Monday, September 3, 2007

More Efficient Use of Global Financial Resources

There has been enormous liquidity in the global financial system. There has actually been more money to invest than places to invest it. Thus, in the U.S. within the past decade, we have seen a dot-com bubble and a real estate bubble, and there have been other bubbles abroad. Those with funds to invest are less worried about the security of their investments. They are more willing to risk a loss of principal in exchange for a chance at making large additional amounts. That is, they do not desperately need to preserve their capital.

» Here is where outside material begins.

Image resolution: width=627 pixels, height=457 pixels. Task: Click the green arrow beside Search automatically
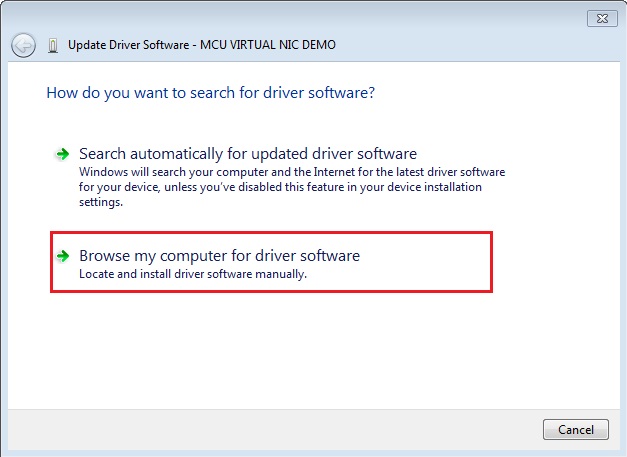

This state of affairs suggests that too much profit has been extracted from lower-income people. The money has been concentrated in the hands of investors; but now what? Now we invest it in projects that do not always make long-term sense. To some extent, it becomes unneeded office buildings or inflated salaries, or in other ways more of it is spent than would actually need to be spent to achieve the socially desired goal (e.g., to recruit qualified leaders; to insure an adequate supply of office space).

Meanwhile, some of that money could be performing more effectively elsewhere. There are people who will die for want of a sheet of plastic; there are bridges that will rust for want of a coat of paint. A billion dollars becomes a mere cipher on the macro level; but on the mezzo level, it would have meant four thousand projects, each costing a quarter of a million dollars.